Shortly after the launch of our program, the American Heart Association’s journal “Circulation” released a medical statement with first-aid guidelines that coincide with those taken in the Peer Support Responder (CPR-OPR) program.3 This medical statement confirms that our training meets the current medical standards for opioid response.
This extraordinary alignment between our work and advocacy in overdose response, and the later published AHA medical statement solidifies that “evidence” must be rooted not only in science but also from lived experiences of people who use drugs (PWUD) along with the professional observations of frontline workers and service providers.
RECENT UPDATES TO REQUESTED INFORMATION ABOUT “NO BREATHS DURING COVID-19”:
- Seven months after our original request, we learned from Toronto Public Health (TPH) that the “5-Step Overdose Response” graphic is a population health tool / naloxone kit insert and it outlines the “minimum” care in overdose response. It can be used by untrained lay people or anyone who is unable or unwilling to provide rescue breaths. It does NOT exclude those with communities who are trained, able and willing to provide CPR with oxygen.
- Eight months after our original request we learned from TPH that the guidance on “no rescue breathing” as described on the “5-Step graphic” came from the Ministry of Health as a COVID-era amendment. Also, workers in high-risk settings need to have the necessary Infection Prevention and Control (IPAC) guidance in place with enhanced training to provide ventilations during COVID-19. This is what we offered the city to do for free.

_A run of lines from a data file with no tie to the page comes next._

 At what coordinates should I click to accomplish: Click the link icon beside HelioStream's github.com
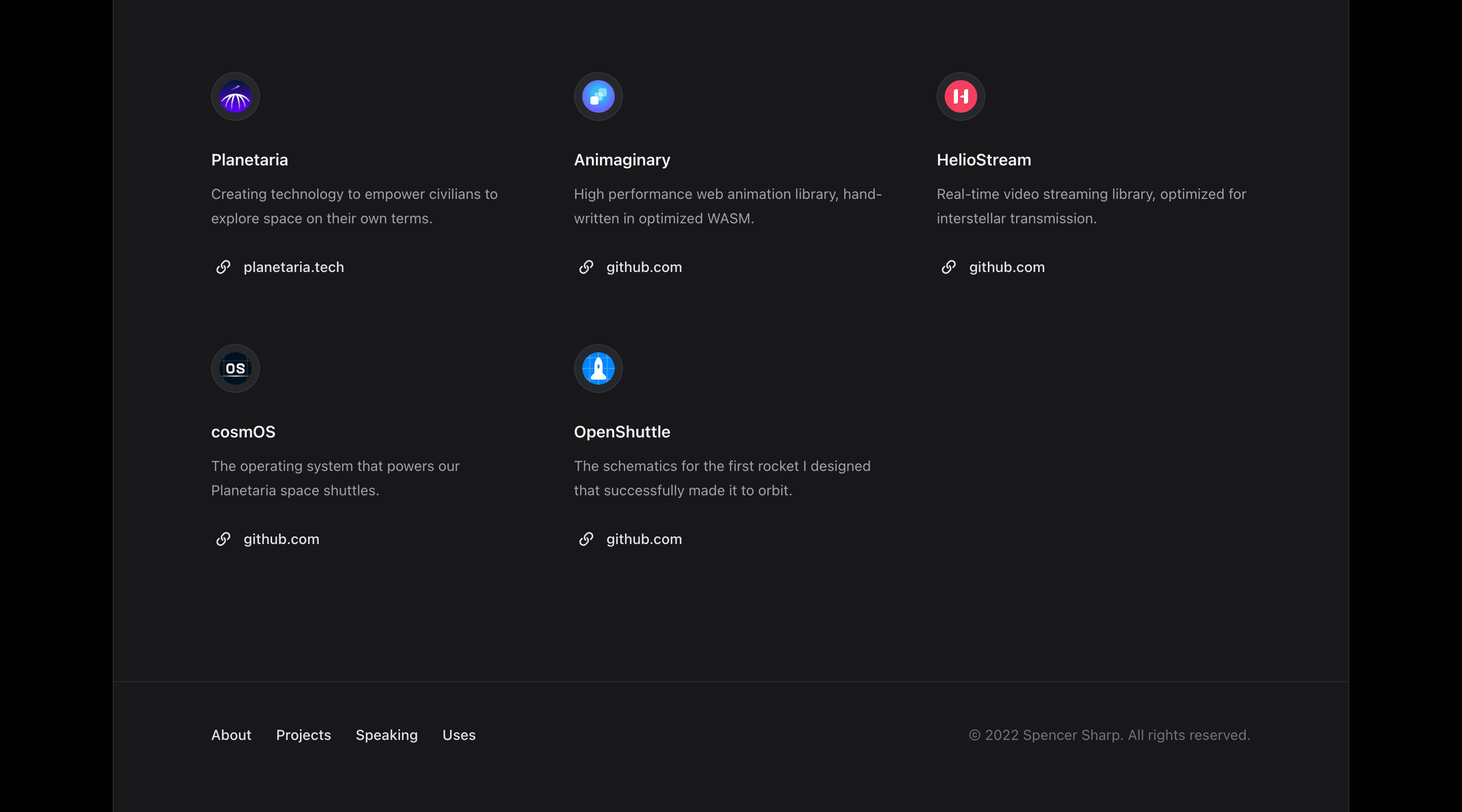point(949,267)
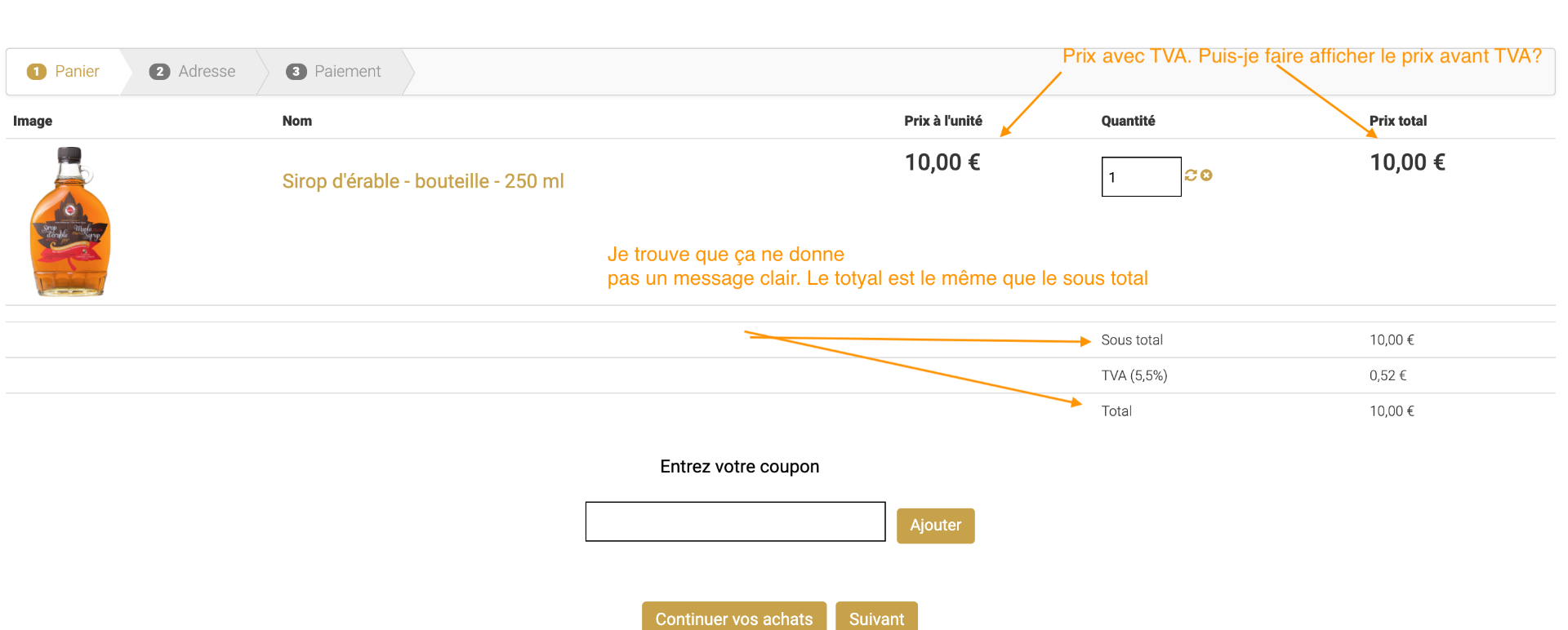
Task: Click the TVA (5,5%) row label
Action: (x=1134, y=375)
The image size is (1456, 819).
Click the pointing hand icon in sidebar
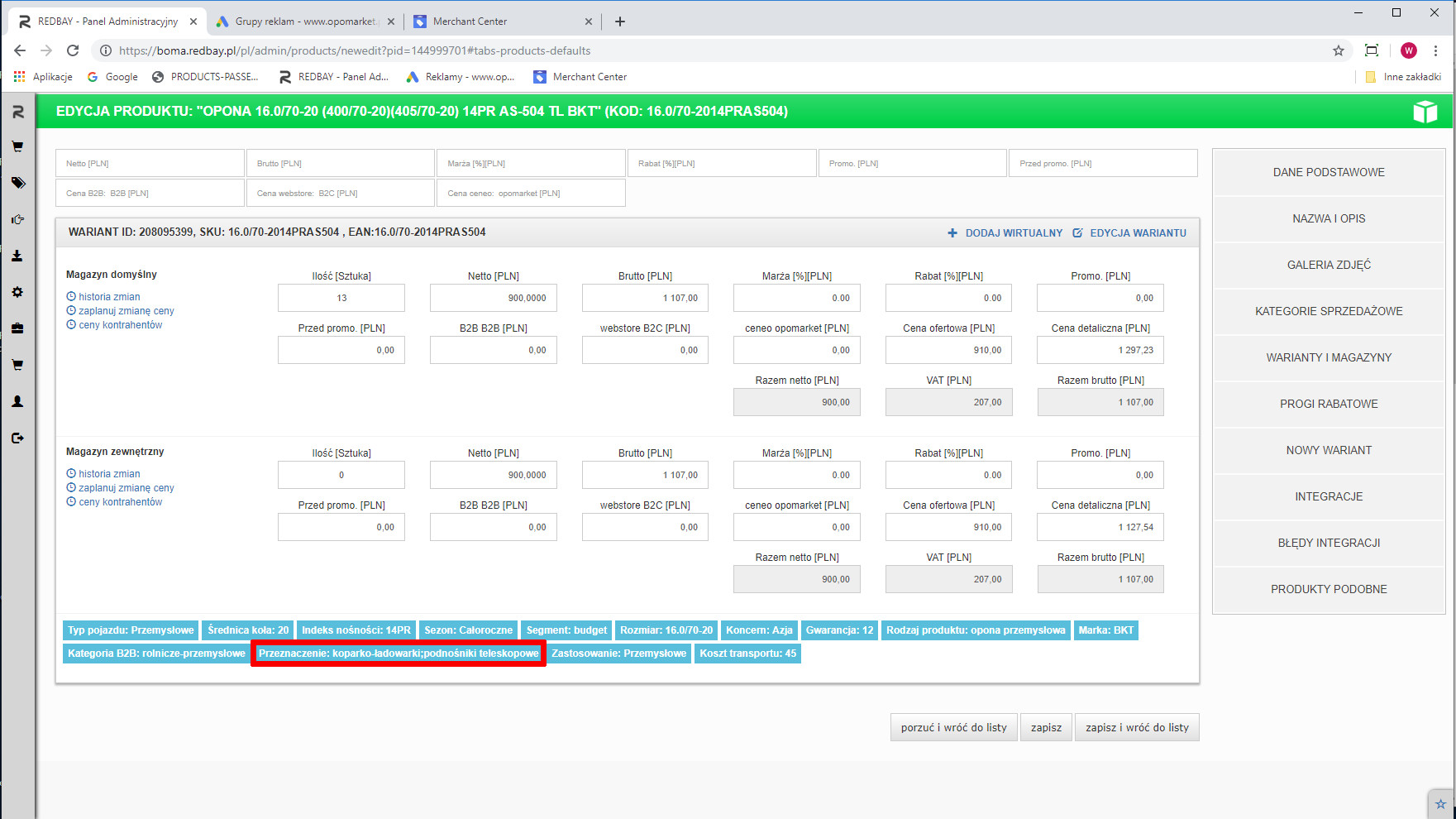pyautogui.click(x=17, y=219)
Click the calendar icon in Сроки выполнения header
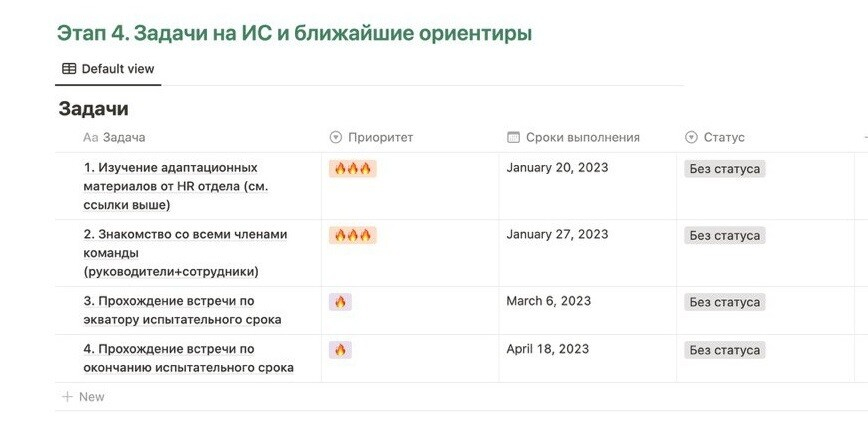Screen dimensions: 868x436 click(x=513, y=137)
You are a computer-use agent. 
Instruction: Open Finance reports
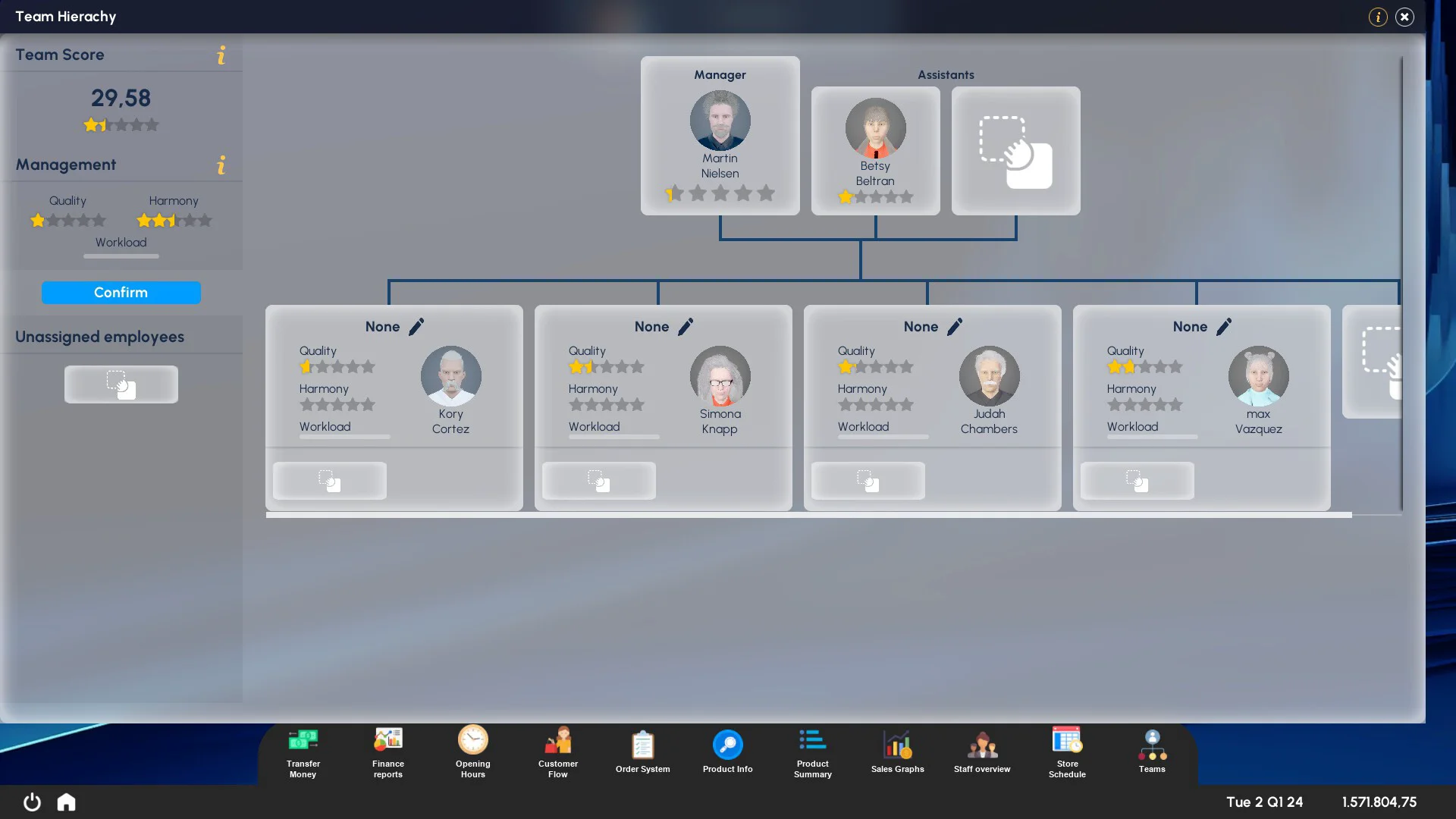click(388, 751)
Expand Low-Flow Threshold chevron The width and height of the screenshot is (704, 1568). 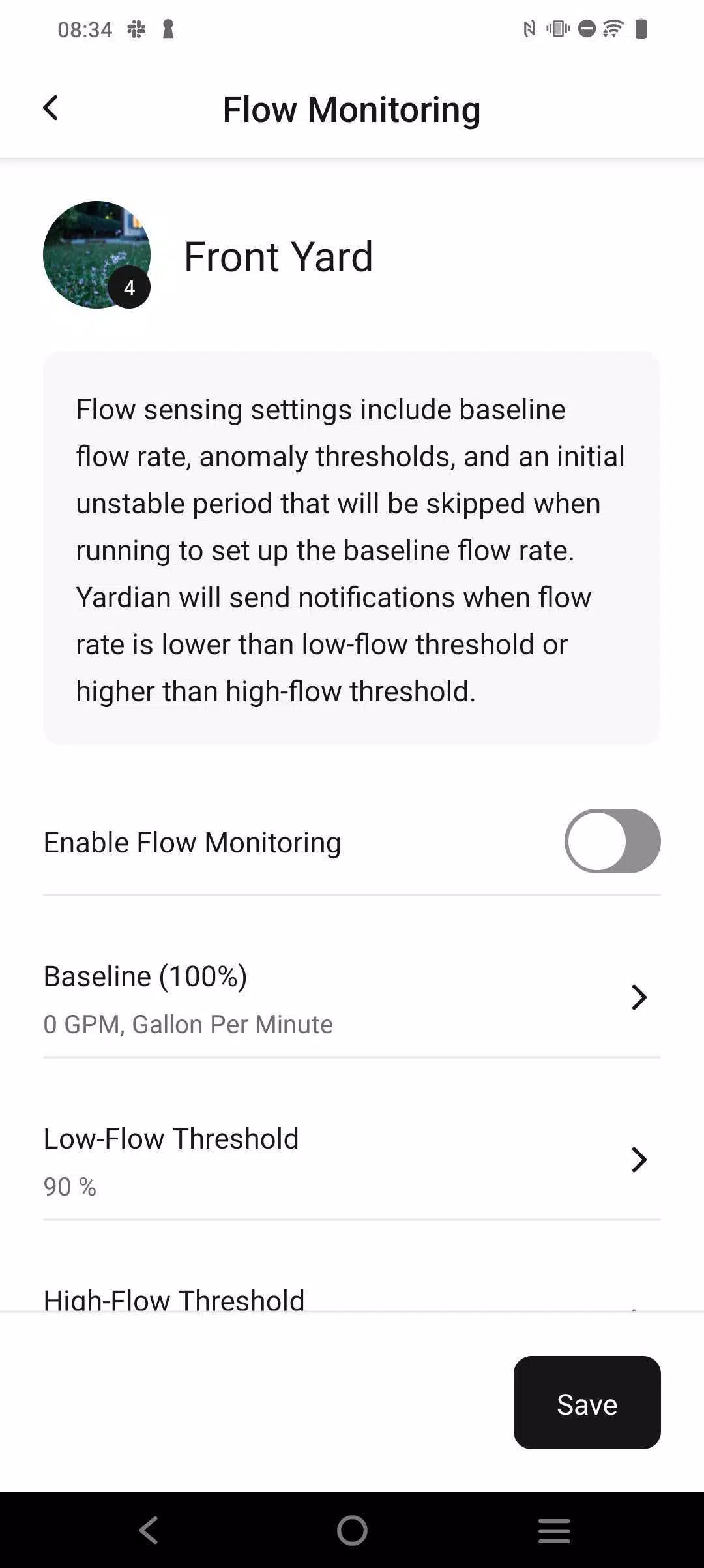click(639, 1160)
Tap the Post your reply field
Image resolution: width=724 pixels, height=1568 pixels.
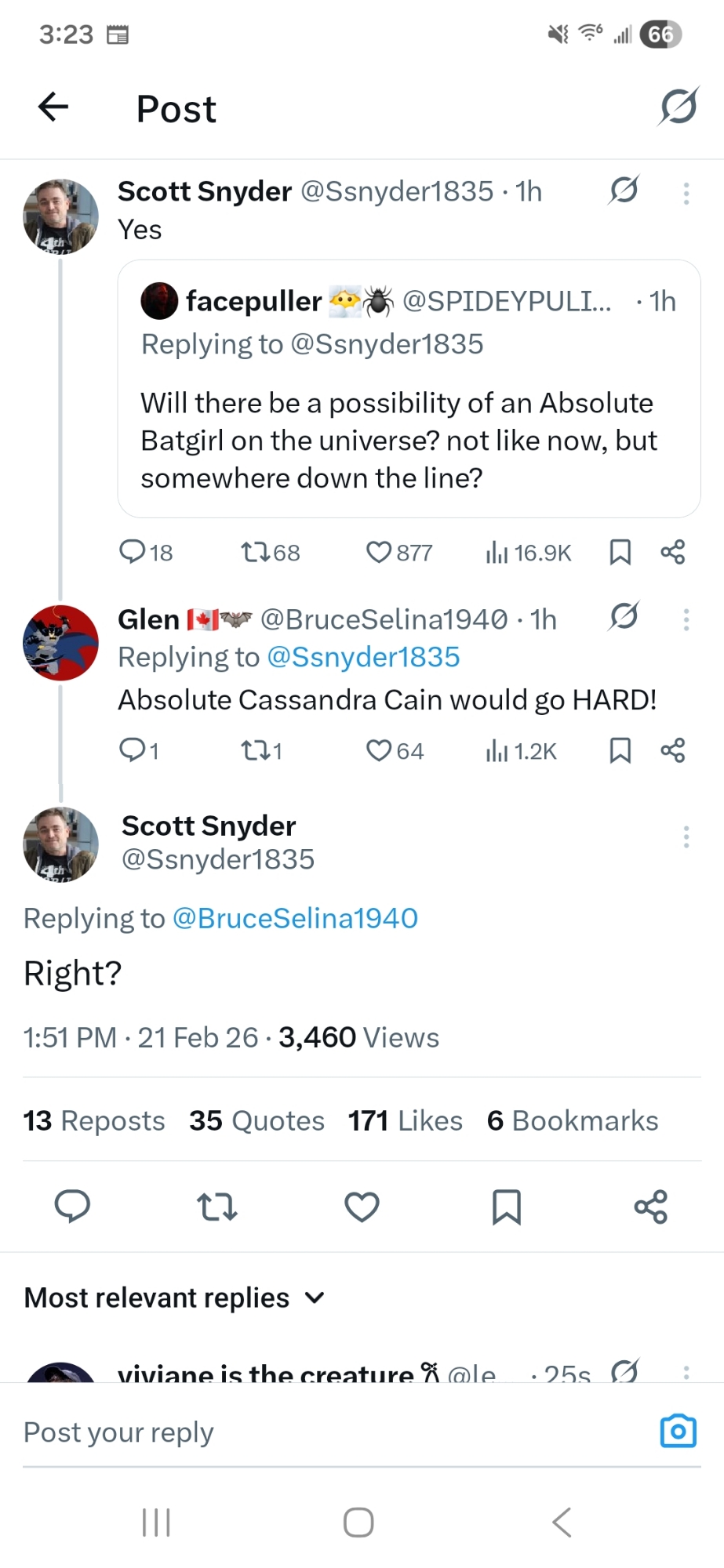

- A few months ago after reviewing the City’s newly created Harm Reduction Tool Kit, we learned that all Toronto shelter and respite providers were given a directive (updated on February 22, 2021) (section “Q” pg. 2,3) by the General Manager of Shelter Support Housing Administration stating it is not advisable to perform full CPR during COVID-19, including rescue breaths as there is no evidence that “valve masks” protect against the virus.
- Two weeks ago, we learned that the directive (updated on January 17, 2022) (see section “S” pg.3) still advises compression-only CPR with no “rescue breaths” during COVID-19. It also states now, “When aerosol generating medical procedures (AGMPs) are planed or anticipated to be performed, airborne precautions must also be implemented including the use of fit-tested N95 mask. Staff who may be required to perform AGMPs should refer to their organizations relevant policies and /or procedure” (see IPAC Recommendations for Use of PPE for Care of Individuals with Suspect or Confirmed COVID-19). Although these expectations are relevant during the pandemic, we expect to see less stringent IPAC expectations (i.e., “fit tested” N95 masks) post-pandemic. The data in this report clearly shows a willingness for frontline workers to provide oxygen safely. Employers are encouraged to support these workers and provide them with regular and frequent training in overdose response above the lay rescuer approach. We also want to acknowledge the City’s continued resources that are now available for shelter and respite operators, including the Harm Reduction Tool Kit, to protect frontline workers/patrons from opioid poisoning and COVID-19.
We hope that the data and recommendations we present in our full report, along with the medical statement from the American Heart Association, will encourage those who employ at-risk workers to provide them with the proper training and support they need and deserve. We also hope to protect the health and wellbeing of people who use drugs (PWUD) and train peers, allies, and bystanders to avert accidental deaths during this public health crisis.